*ASSIGNED TASK*:
The full set of records is to be reproduced verbatim.

*EXTRACTED ENTRIES*:
————————
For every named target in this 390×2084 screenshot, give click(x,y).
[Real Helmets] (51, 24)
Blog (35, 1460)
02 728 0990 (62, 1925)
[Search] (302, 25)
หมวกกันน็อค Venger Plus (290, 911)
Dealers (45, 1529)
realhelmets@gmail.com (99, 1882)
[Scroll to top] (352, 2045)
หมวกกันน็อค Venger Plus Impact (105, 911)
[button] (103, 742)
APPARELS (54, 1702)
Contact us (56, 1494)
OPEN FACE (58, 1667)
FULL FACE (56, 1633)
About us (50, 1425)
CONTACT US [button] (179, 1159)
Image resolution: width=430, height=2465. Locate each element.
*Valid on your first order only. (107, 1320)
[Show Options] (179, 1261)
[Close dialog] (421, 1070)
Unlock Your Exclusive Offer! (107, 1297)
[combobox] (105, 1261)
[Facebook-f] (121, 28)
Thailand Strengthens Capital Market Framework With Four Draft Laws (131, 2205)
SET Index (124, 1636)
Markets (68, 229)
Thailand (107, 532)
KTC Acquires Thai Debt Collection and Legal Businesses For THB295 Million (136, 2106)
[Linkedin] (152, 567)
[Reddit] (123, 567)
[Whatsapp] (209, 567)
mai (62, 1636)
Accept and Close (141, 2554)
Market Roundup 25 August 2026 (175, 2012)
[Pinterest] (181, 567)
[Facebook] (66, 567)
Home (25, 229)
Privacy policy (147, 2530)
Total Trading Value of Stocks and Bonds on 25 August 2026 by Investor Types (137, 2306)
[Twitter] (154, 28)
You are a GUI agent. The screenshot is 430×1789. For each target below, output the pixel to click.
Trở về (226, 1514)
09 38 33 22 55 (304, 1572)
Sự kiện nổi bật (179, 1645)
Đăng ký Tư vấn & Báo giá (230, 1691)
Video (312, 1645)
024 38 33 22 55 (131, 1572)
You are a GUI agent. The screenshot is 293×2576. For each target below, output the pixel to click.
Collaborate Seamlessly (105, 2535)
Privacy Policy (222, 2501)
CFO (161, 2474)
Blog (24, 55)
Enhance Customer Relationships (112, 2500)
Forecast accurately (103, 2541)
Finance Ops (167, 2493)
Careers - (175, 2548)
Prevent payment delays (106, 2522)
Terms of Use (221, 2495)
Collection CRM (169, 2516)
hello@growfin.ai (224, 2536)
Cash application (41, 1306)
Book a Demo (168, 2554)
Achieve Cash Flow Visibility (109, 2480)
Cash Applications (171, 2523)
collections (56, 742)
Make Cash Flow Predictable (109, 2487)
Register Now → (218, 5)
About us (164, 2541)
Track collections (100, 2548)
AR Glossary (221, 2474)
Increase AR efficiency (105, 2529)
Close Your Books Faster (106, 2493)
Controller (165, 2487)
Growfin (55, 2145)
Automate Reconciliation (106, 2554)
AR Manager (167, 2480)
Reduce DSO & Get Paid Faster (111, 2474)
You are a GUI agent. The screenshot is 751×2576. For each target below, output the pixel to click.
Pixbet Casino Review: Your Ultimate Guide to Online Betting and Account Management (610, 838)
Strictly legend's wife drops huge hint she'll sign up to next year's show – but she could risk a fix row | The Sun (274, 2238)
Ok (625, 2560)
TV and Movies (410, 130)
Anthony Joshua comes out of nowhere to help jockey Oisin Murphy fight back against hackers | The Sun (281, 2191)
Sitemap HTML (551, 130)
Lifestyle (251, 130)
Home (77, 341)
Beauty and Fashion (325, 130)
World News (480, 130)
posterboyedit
————————
*SOLVED EXERCISE*:
For every named target in this 390×2084 screenshot, give click(x,y).
[Real Helmets] (51, 24)
Blog (35, 1460)
02 728 0990 (62, 1925)
[Search] (302, 25)
หมวกกันน็อค Venger Plus (290, 911)
Dealers (45, 1529)
realhelmets@gmail.com (99, 1882)
[Scroll to top] (352, 2045)
หมวกกันน็อค Venger Plus Impact (105, 911)
[button] (103, 742)
APPARELS (54, 1702)
Contact us (56, 1494)
OPEN FACE (58, 1667)
FULL FACE (56, 1633)
About us (50, 1425)
CONTACT US [button] (179, 1159)
Image resolution: width=430, height=2465. Locate each element.
*Valid on your first order only. (107, 1320)
[Show Options] (179, 1261)
[Close dialog] (421, 1070)
Unlock Your Exclusive Offer! (107, 1297)
[combobox] (105, 1261)
[Facebook-f] (121, 28)
Thailand Strengthens Capital Market Framework With Four Draft Laws (131, 2205)
SET Index (124, 1636)
Markets (68, 229)
Thailand (107, 532)
KTC Acquires Thai Debt Collection and Legal Businesses For THB295 Million (136, 2106)
[Linkedin] (152, 567)
[Reddit] (123, 567)
[Whatsapp] (209, 567)
mai (62, 1636)
Accept and Close (141, 2554)
Market Roundup 25 August 2026 (175, 2012)
[Pinterest] (181, 567)
[Facebook] (66, 567)
Home (25, 229)
Privacy policy (147, 2530)
Total Trading Value of Stocks and Bonds on 25 August 2026 by Investor Types (137, 2306)
[Twitter] (154, 28)
You are a GUI agent. The screenshot is 430×1789. For each target below, output the pixel to click.
Trở về (226, 1514)
09 38 33 22 55 (304, 1572)
Sự kiện nổi bật (179, 1645)
Đăng ký Tư vấn & Báo giá (230, 1691)
Video (312, 1645)
024 38 33 22 55 (131, 1572)
You are a GUI agent. The screenshot is 293×2576. For each target below, output the pixel to click.
Collaborate Seamlessly (105, 2535)
Privacy Policy (222, 2501)
CFO (161, 2474)
Blog (24, 55)
Enhance Customer Relationships (112, 2500)
Forecast accurately (103, 2541)
Finance Ops (167, 2493)
Careers - (175, 2548)
Prevent payment delays (106, 2522)
Terms of Use (221, 2495)
Collection CRM (169, 2516)
hello@growfin.ai (224, 2536)
Cash application (41, 1306)
Book a Demo (168, 2554)
Achieve Cash Flow Visibility (109, 2480)
Cash Applications (171, 2523)
collections (56, 742)
Make Cash Flow Predictable (109, 2487)
Register Now → (218, 5)
About us (164, 2541)
Track collections (100, 2548)
AR Glossary (221, 2474)
Increase AR efficiency (105, 2529)
Close Your Books Faster (106, 2493)
Controller (165, 2487)
Growfin (55, 2145)
Automate Reconciliation (106, 2554)
AR Manager (167, 2480)
Reduce DSO & Get Paid Faster (111, 2474)
You are a GUI agent. The screenshot is 751×2576. For each target below, output the pixel to click.
Pixbet Casino Review: Your Ultimate Guide to Online Betting and Account Management (610, 838)
Strictly legend's wife drops huge hint she'll sign up to next year's show – but she could risk a fix row | The Sun (274, 2238)
Ok (625, 2560)
TV and Movies (410, 130)
Anthony Joshua comes out of nowhere to help jockey Oisin Murphy fight back against hackers | The Sun (281, 2191)
Sitemap HTML (551, 130)
Lifestyle (251, 130)
Home (77, 341)
Beauty and Fashion (325, 130)
World News (480, 130)
posterboyedit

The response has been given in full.